Last week, we looked at how effort is the currency of passion. And how, without effort, we may be passionate about the idea of something rather than the actual thing.
For ‘follow your passion’ to become a sustainable business, we need to reach out and pluck the heartstrings of our wider community. We need to connect our passion with others’ passion. Only then does passion make profit.
A great place to see this in action is crowd-sourcing – someone with an idea and passion to create something puts it to the wider community and asks for cash to make it happen. Crowds rally and respond, or … crickets.
Most of the time, it’s not a problem with the idea. Think of any random, bizarre idea and go do a Google search. I guarantee however oddball it is, there’s someone, somewhere, making a living out of it, which means there’s a tribe around them who share the same oddball passion.
But the ideas that get the crowd-sourcing funds are those that have been expressed to create impact. No matter how smart, altruistic, beautiful or funny your idea is, if you cannot express your idea and your passion for it in a concise, compelling and clear manner, you will fail to move enough people to make it viable.
Artists know that their art isn’t often ‘viable’ in a strict financial or business sense. So they apply for grants. I’ve got numerous artist friends, many of whom I help edit their grant applications, which take the place of customers. This process is still the transfer of enthusiasm – from the artist, to the institution giving the grants.
Your altruism and my altruism
Your passion may well be altruistic, either overtly or innately, but this is not enough to connect it with the hearts and minds of the wider world. Charities frequently complain of ‘compassion fatigue’ – the idea that we have a limited amount of compassion which is being expended throughout the day. Your altruism may be commendable, but it’s not necessarily my altruism.
Bringing passion, purpose and profit together
Your passion is worthy, I am not questioning that. But if you seek to make a sustainable business out of it – contributing to the economy by employing others and paying taxes, or thrive as a solo-preneur, with enough income to sustain body and soul – you need to ignite a similar passion in others.
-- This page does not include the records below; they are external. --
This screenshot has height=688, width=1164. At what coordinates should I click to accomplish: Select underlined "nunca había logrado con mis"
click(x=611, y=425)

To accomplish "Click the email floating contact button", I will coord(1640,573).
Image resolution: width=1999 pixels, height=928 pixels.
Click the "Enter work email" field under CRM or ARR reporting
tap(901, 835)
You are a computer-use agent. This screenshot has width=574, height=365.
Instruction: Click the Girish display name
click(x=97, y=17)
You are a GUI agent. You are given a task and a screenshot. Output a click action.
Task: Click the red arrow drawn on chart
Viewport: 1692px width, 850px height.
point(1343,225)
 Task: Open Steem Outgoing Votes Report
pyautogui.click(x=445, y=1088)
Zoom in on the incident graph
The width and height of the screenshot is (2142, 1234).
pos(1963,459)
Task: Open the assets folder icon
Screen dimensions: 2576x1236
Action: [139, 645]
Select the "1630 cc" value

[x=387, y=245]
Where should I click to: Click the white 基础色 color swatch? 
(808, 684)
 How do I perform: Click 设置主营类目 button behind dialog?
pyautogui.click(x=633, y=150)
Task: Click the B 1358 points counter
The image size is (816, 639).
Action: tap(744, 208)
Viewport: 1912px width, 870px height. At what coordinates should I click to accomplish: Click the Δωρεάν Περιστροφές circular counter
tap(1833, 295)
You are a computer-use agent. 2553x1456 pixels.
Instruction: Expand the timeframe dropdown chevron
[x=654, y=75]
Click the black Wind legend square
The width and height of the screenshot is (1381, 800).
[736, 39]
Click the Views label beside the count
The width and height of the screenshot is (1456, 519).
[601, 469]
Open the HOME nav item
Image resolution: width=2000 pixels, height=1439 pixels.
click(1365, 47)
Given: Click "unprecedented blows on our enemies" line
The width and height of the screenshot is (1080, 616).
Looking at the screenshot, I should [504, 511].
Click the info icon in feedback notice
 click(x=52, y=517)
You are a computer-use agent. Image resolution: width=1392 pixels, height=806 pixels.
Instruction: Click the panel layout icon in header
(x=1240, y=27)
Businesses aren’t run in silos. They are innately social because they fulfil a need, solve a problem, minimise pain or improve lives, in some way. Enthusiasm is a wonderous thing – safeguard your enthusiasm from the energy-sappers and ‘realistic’ I-only-want-to-help-ers who seek to destroy it. And know that if you are to make passion into business, you’ll need to become very skilled at igniting a similar enthusiasm in others. Which means it’s not your passion anymore, it’s ours.